HBO's new late-night series, "Random Acts of Flyness," has been called dreamlike, "provocative and weird." But those words don't really scratch the surface of what the show is.
"It's been a long road of trying to describe it to my friends and family," said writer and director Mariama Diallo.
"It'll be so much easier to describe when you can just say, 'Watch it,'" added Exec. Producer Jamund Washington.
"Random Acts of Flyness" uses short interwoven documentaries, animation and music to explore "evergreen cultural idioms such as patriarchy, white supremacy and sensuality from a new, thought-provoking perspective."
The show was created by filmmaker Terence Nance, and the segments were based on conversations in an unorthodox writers room. Mariama Diallo and Jamund Washington, both of whom wrote and directed for the show, said it was a very collaborative effort.
"We would start each day, you know, with a meditation which, as I've gone on to speak to people who worked in other writers rooms, is incredibly unusual, but it was a really nurturing process. And it was really about digging into our lives and our lived experiences. And finding what we wanted to comment on about that," Diallo said.
"We definitely wanted it to feel like home and, like Mariama said, it was just about sort of putting all of the writers in a position to be comfortable, so we could just have these conversations. And the topics all sparked out of those conversations. There was no preset ideas of what it should become," Washington said.
Reviewers have compared "Random Acts of Flyness" to shows like "Atlanta" or films like "Sorry To Bother You." Both of these works use a combination of real and surreal elements to highlight important social issues, as well as honestly portray black identity.
Critics say works of art like this are contributing to the "resurgence of Afro-Surrealism" — a movement that uses artistic absurdities to address the real absurdities of oppression.
The term was first coined in 1974, when writer Amiri Baracka described it as "creating an entirely different world organically connected to this one" based on contemporary black life and aesthetic.

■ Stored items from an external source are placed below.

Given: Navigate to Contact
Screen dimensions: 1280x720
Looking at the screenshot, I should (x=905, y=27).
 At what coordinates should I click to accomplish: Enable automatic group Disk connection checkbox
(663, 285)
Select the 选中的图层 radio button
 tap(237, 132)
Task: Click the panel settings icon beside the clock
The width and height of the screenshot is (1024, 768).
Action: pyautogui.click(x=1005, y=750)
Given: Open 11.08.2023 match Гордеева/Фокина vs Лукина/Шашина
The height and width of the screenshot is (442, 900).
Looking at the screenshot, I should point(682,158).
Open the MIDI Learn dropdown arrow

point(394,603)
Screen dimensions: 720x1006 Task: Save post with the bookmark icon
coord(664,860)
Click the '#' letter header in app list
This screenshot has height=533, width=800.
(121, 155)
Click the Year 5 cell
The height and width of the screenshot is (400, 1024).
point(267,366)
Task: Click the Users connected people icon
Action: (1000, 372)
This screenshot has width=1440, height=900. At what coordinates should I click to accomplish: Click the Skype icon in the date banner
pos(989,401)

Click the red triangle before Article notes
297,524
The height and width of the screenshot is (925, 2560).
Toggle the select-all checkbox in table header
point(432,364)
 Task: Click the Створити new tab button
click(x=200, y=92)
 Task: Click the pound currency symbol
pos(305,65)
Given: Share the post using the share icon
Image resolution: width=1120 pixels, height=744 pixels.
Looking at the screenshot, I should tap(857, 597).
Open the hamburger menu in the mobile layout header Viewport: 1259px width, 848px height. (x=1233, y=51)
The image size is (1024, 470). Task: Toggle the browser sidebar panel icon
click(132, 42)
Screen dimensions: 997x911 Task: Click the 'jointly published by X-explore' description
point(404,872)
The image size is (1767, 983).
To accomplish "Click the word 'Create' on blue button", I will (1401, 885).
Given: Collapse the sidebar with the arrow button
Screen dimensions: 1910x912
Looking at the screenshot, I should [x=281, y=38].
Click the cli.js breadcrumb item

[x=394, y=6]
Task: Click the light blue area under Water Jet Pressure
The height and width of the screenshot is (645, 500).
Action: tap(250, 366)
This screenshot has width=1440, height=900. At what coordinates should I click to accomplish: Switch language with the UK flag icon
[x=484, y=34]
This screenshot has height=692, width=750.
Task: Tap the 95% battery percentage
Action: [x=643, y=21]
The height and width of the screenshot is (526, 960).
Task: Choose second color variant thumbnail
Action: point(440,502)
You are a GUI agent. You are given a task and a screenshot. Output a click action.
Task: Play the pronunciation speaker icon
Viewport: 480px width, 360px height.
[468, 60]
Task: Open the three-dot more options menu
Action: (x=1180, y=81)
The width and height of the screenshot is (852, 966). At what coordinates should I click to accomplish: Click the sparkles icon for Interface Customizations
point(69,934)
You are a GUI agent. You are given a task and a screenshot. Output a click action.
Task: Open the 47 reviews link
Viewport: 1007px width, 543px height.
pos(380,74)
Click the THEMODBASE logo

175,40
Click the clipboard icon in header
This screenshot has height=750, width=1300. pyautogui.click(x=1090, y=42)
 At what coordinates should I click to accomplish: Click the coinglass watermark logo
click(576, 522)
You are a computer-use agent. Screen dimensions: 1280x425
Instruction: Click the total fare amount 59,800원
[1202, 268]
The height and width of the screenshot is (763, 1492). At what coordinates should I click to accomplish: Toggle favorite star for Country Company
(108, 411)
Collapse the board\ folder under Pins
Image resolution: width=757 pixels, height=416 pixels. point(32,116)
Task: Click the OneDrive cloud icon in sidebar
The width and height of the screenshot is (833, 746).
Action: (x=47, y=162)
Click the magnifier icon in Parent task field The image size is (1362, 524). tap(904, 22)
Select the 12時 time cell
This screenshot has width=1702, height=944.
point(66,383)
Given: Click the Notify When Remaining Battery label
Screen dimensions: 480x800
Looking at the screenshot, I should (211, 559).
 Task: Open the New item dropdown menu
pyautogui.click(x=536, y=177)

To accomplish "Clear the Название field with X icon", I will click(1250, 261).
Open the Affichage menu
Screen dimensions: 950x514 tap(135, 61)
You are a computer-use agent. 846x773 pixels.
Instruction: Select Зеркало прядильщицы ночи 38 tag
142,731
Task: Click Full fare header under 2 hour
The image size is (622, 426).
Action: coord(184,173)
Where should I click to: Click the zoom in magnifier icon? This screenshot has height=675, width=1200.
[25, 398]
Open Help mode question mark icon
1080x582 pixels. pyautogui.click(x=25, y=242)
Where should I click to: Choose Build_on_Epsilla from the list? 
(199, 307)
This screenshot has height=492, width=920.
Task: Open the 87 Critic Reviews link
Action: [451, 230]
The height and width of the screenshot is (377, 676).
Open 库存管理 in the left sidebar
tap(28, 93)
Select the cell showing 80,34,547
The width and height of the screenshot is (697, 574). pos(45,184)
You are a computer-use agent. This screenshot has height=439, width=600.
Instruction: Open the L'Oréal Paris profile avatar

But despite the visual and thematic ties between works of afro-surrealism and "Random Acts of Flyness," Washington and Diallo say it wasn't intentional.
"I don't know that we necessarily knew we were using surrealism as much as just like, creating the things that came out of these conversations and sort of in the stream of consciousness. And when we put those things together, you know, to an audience that may feel like surrealism, but I don't think it was a conscious effort to go towards surrealism," Washington said.
"Really it was about communicating emotions and experiences in an authentic way," Diallo said.
"Random Acts of Flyness" comes out August 3rd.